AT&T operates as a major voice service provider that originates calls and falls directly under the STIR/SHAKEN implementation obligations. As a telecommunications carrier providing wireless services, AT&T must comply with all requirements including making attestation-level decisions, obtaining SPC tokens, maintaining proper certificates, and implementing KYC protocols for call authentication. The rule focuses on telecommunications call authentication requirements, which does not directly address any of the company's disclosed risk factors. The company's regulatory compliance risks relate to spectrum availability for mobile broadband, not voice call authentication protocols, and its cybersecurity risks are general technology threats rather than specific STIR/SHAKEN implementation obligations.
Frontier Communications Parent, Inc.
Frontier Communications operates as a major voice service provider with extensive telecommunications infrastructure across 25 states, directly falling under the STIR/SHAKEN implementation obligations. The company's core business of providing broadband and voice services through fiber-optic and copper networks aligns perfectly with the rule's requirements for call authentication, certificate management, and Know Your Customer protocols. The rule focuses on telecommunications call authentication requirements for voice service providers, which does not align with the company's disclosed risk factors that primarily concern fiber build delays, merger approvals, borrowing costs, and market demand. The company's limited regulatory compliance risks (2 identified) are not specific to telecommunications authentication protocols like STIR/SHAKEN.
T-Mobile US, Inc.
T-Mobile US operates as a major wireless voice service provider that originates calls, placing it directly within the scope of the STIR/SHAKEN implementation obligation requirements. The company's core wireless communications services involve call origination and transmission, making it subject to all compliance requirements including attestation-level decisions, certificate management, SPC token acquisition, and recordkeeping obligations.
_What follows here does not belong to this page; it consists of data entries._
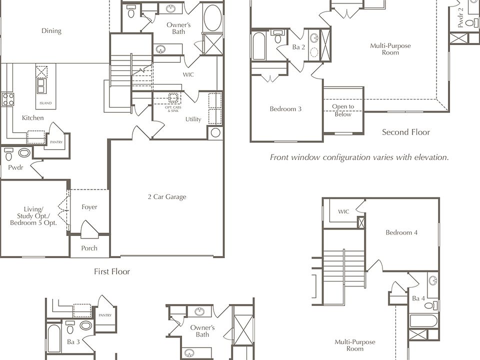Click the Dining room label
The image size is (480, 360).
[52, 30]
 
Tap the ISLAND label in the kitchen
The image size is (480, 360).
[46, 103]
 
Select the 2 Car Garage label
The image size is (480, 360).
[167, 197]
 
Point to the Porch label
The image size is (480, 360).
[90, 248]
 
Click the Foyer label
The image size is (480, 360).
[90, 207]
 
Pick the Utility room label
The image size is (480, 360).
[193, 120]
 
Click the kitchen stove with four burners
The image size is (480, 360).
[8, 100]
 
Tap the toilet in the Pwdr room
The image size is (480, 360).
[8, 154]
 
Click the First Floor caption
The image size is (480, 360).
[112, 272]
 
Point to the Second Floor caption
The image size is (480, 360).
[406, 132]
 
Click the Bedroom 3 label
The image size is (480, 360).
[286, 109]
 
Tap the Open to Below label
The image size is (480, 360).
[343, 110]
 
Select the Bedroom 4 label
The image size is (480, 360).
[402, 232]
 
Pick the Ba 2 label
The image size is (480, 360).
[298, 47]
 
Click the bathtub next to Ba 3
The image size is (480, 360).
[54, 338]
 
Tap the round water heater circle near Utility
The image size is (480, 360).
[216, 132]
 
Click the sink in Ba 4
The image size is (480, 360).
[433, 280]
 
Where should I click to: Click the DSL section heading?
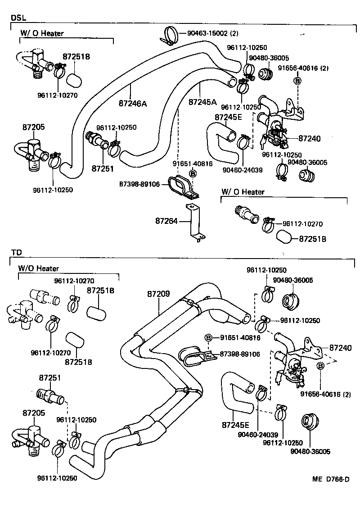click(18, 18)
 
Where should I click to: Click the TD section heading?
click(16, 253)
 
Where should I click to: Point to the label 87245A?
click(202, 102)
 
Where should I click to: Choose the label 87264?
click(166, 221)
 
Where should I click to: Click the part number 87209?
click(158, 294)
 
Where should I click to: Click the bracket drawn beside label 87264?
click(194, 223)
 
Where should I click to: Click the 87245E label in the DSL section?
click(228, 117)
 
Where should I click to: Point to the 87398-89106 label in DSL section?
click(140, 184)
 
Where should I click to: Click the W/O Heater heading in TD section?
click(38, 268)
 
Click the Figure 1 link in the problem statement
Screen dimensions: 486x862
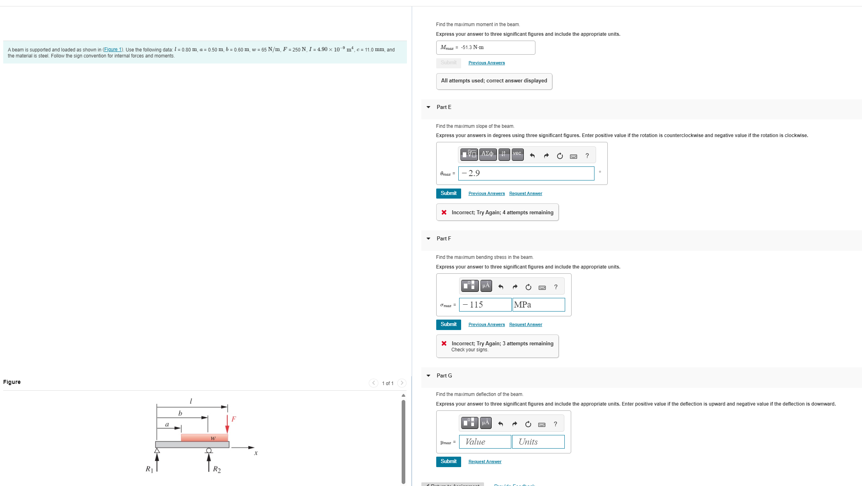112,49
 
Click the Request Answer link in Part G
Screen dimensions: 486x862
484,461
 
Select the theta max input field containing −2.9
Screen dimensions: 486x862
526,173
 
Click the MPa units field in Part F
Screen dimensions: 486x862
538,305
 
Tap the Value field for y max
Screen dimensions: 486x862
485,442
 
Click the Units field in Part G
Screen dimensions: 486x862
538,442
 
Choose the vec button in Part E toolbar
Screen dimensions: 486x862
517,154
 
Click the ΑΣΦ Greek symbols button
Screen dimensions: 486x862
487,154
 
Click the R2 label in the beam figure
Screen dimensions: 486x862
217,469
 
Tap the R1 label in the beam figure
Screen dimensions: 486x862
149,469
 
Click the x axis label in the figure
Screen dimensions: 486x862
256,453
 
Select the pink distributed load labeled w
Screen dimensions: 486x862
204,438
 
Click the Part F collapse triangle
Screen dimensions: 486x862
428,239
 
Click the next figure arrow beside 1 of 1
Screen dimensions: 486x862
402,383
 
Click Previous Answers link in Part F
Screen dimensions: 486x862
486,324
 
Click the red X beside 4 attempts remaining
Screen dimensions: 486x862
444,212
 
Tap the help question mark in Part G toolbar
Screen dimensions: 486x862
555,424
The rule focuses on telecommunications call authentication requirements and STIR/SHAKEN implementation obligations, which do not align with the company's disclosed risk profile. The company's primary risks center around cybersecurity threats, industry competition, and operational dependencies, with no mention of telecommunications regulatory compliance or call authentication systems.
VERIZON COMMUNICATIONS INC
Verizon is a major voice service provider that originates calls and operates as a gateway provider, directly falling under the STIR/SHAKEN implementation obligations. The company's core telecommunications operations require call authentication and compliance with FCC regulations, making this rule highly relevant to its business activities. The rule focuses on telecommunications call authentication requirements for voice service providers, which does not align with the company's disclosed risk factors that primarily concern wireless equipment amortization, AI technology dependence, and competitive pressures. The company's minimal regulatory compliance risk category (only 2 risks identified) shows limited exposure to this type of telecommunications regulation.